Aikido is the way that teaches how one can deal with several enemies. Students must train themselves to be alert not just to the front, but to all sides and the back
THE FEINT OF DEATH
As a Martial Arts expert, in order to control the situation in a fight, you lie. You pretend to attack with a knife you’re holding in your left hand. Your opponent will focus on the knife, and that’s when you knock him out with your right hand. Well, that’s exactly what we’re doing when we’re fooling people! When we pretend that something is important, when it’s actually not, we are basically lying to them. When we ask them questions about the innocent object in the left hand, while the right hand is doing the dirty work, it’s the same thing. They focus on the wrong spot and we “knock ’em dead” unexpectedly. Bruce Lee, the famous Martial Arts king, started a Kung-Fu style called Jeet Kune-Do, based heavily on feints because he experienced that hitting the opponent with a direct blow or kick would often be very difficult. Lee would feint a hit on the enemy’s legs, and the opponent would get ready for the kick to his legs. Then Lee would deliver a crushing punch to his head. Pure misdirection!

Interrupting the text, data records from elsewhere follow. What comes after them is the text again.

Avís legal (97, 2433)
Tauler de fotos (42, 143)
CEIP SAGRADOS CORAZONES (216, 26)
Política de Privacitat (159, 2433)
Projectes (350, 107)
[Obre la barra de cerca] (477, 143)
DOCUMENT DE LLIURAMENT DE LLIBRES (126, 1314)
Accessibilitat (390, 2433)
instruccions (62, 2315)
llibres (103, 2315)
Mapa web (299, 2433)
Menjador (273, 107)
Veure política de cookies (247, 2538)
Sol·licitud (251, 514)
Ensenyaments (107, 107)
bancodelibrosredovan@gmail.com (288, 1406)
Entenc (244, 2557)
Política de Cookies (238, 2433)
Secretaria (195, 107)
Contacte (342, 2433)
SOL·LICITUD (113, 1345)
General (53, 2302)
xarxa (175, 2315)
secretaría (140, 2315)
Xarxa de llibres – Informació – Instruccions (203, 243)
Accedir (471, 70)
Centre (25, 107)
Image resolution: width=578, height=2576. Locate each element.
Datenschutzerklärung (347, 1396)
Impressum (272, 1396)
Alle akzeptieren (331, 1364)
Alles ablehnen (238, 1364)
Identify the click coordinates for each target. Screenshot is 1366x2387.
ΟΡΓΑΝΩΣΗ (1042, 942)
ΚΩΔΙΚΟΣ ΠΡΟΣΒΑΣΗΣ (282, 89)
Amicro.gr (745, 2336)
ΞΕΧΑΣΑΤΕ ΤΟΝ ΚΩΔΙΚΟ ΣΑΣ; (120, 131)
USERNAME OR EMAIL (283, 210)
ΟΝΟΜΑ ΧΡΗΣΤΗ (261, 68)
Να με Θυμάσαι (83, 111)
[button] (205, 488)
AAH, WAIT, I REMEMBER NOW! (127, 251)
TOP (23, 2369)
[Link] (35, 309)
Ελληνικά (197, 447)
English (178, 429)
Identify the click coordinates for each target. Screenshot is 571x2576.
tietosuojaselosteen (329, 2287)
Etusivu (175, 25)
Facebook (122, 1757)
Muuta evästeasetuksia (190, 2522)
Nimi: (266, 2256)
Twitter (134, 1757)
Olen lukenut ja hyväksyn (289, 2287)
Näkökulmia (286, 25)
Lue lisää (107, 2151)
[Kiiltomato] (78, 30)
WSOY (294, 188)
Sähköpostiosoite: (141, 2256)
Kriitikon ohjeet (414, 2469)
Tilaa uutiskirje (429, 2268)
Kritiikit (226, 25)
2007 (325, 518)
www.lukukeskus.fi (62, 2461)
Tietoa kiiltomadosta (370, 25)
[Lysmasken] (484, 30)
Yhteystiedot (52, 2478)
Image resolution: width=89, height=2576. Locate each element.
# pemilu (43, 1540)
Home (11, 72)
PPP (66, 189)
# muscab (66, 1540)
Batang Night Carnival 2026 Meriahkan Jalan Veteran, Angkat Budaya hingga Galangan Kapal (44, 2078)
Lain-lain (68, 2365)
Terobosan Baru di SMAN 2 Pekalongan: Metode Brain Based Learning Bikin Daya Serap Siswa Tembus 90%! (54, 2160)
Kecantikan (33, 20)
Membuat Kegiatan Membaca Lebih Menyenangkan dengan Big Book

Another way of “lying” is to fake our attitude. In some of my routines I hand the cards to the spectator to shuffle, even if I use a crimp to control the card. It is of vital importance that he does not examine the cards closely, so I just give him the cards and immediately move on to something else, like introducing a new prop, pretending that the shuffling is not important, and that I don’t care about the cards. The spectator’s interest shifts towards the new prop, and he does not examine the cards, even though he had that option.
John Ramsay was a master at this. He did a lot of feints that were designed to make people believe that he had coins palmed, etc. When the audience thought that he was palming a coin in the right hand, they focused on that hand. Ramsay would then do a sleight with his left hand; later he would show the right hand empty. Just like Bruce Lee!
THE HAPPY ENDING
Good magicians use Aikido principles and good martial arts performers use misdirection! Great magicians like Ascanio, Ortiz, Slydini, Ramsay, Wonder and Ammar are all very adept at martial arts techniques, but they’ve chosen to fight their battle in the close-up arena. If you plan your routines to avoid confrontations and carefully redirect the spectators’ energy to where you want it, you will all play on the same team.